* [THE PROBLEM]: Where does the string "onlc" appear in the material? Copy each line that holds it.

____ INPUT MATERIAL

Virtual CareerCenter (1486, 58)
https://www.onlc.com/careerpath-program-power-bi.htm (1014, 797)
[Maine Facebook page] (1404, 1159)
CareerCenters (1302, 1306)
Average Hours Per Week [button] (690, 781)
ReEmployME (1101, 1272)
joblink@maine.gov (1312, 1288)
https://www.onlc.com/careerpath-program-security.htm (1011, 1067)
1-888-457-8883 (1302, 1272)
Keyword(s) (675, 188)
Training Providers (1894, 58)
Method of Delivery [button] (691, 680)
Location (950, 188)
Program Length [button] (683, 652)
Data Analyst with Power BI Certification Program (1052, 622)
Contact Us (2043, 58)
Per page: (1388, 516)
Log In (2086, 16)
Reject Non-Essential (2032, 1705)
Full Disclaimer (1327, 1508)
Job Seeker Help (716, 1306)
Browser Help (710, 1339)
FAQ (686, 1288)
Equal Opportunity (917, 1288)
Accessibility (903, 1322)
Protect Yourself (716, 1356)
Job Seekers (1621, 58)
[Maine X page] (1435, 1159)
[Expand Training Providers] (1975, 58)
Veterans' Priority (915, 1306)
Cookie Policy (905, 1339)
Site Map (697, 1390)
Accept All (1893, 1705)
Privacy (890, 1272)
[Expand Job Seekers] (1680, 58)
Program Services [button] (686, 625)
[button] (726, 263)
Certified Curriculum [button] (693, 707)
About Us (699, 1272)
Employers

________

* [REPLY]:
https://www.onlc.com/careerpath-program-power-bi.htm (1014, 797)
https://www.onlc.com/careerpath-program-security.htm (1011, 1067)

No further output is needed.